Cloud vendor lock-in risk reportedly puts the brakes on cloud-first strategies, but how worried should CIO's be about these issues?
This blog reviews three principal areas of concern and the available strategies to mitigate such problems. Data lock-in and application lock-in are the two concerns discussed most often, particularly in regards to Platform as a Service (PaaS). Infrastructure lock-in worries are emerging as enterprises begin the move to second-generation cloud solutions.
Data lock-in risks become evident when you need to move your data from one cloud vendor’s servers to another. This decision may be driven by factors outside your control, such as the ruling against the validity of Safe Harbor agreements from the recent Schrems case. Planning for situations like this raises several issues: who is responsible for extracting the data? Where can you store it before transferring to the new provider? In what format will the data be, and will that work with the new provider? How long will it take to move terabytes or petabytes of data, and what are the associated network costs?
CSPs are helping to alleviate data lock-in risk by offering the capability to move large application products and their correspondingly datasets. For example, both AWS and Capgemini have well-developed approaches that will move your SAP estate from your data center to a cloud provider.

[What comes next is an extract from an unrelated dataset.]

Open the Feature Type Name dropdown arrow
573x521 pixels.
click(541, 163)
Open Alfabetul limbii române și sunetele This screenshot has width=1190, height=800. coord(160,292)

Application lock-in risk emerges as you build cloud-native applications. Reconfiguring these applications to operate on a new platform is time consuming and expensive. In recent work with a client, we had to keep a significant portion of their applications estate in a traditional hosting arrangement because the underlying operating systems and architecture couldn’t facilitate a cost-effective way of moving them to cloud. This resulted in a long trail of costly and inflexible working conditions until the apps could be replaced or rewritten.
For another client, we implemented a program to eliminate these kinds of applications in order to reduce cost and increase the organization’s ability to adopt cloud. This case highlights the change in thinking necessary for organizations to become cloud ready.
We’ve been used to managing stable applications that deliver value over many years, but the applications of the future may only exist in their original form for a matter of months before requiring significant change. As the lifespan of cloud-native applications shortens, the potential burden of application lock-in will grow: the more rapidly you have to change, the more open and portable your applications need to become. This may be less of an issue for business cases concerning fast-moving, customer-facing enterprises, where a rapid pace of change in applications can be accommodated more easily.
Lock-in mitigation in the applications domain is more highly developed than in the data or infrastructure space with an increasing number of paths to portability, particularly for custom and cloud-native applications. For the CIO, the choice of route will largely be decided by what the organization can tolerate in terms of changing skills and ways of working.
The use of containerization (for example with Docker) improves application portability, and combining this approach with a Cloud Management Platform enables hybrid clouds to be managed across multiple environments. Organizations committed to continuous change using DevOps are further along the infrastructure-as-code continuum, giving them the option to use tools such as Terraform to control their deployment landscapes.
We’re increasingly hearing concerns about infrastructure lock-in risks from clients. Right now, the infrastructure domain is perhaps the most challenging for the CIO considering a transfer to another provider because the building blocks of the new service and the cost model for consuming those blocks will likely differ.
It’s common to talk about application compute requirements as if they are T-shirt sizes (S, M, L, XL), but if you’ve ever bought a T-shirt, you’ll know that “M” in a different brand can be a much tighter fit than you were expecting. This isn’t a serious issue if you’re moving a single application—you just opt for the next size up—but it is if you’ve built a business case on hundreds of applications and find you need to bump them all up a size.
A cloud architect whose role is to optimize performance, resource usage, and cost is a vital asset in this situation. Their job is to figure out when, for example, eight small blocks work out cheaper than four big blocks. A cloud architect will also understand when your current approach needs to change and when an alternative provider could offer a lower total cost. Some of these skills exist among cloud service providers, but many IT organizations do not currently have this kind of SIAM capability in place to optimize their cloud landscapes.
With each aspect of vendor lock-in risk, the key is to think in terms of the full lifecycle of a cloud solution. Your business model must balance the agility benefits of migrating to a second-generation cloud setup with the cost of that migration. For example, do you need maximum agility? Or does it make more sense for your enterprise to form a long-term partnership with one vendor and adapt to their features as and when they upgrade?
Having the capability in your team to architect a solution that mitigates lock-in risk, to define an approach that fits your business need, and to plan your exit strategy from the start is a major factor in the CIO’s ability to manage the vendor lock-in challenge.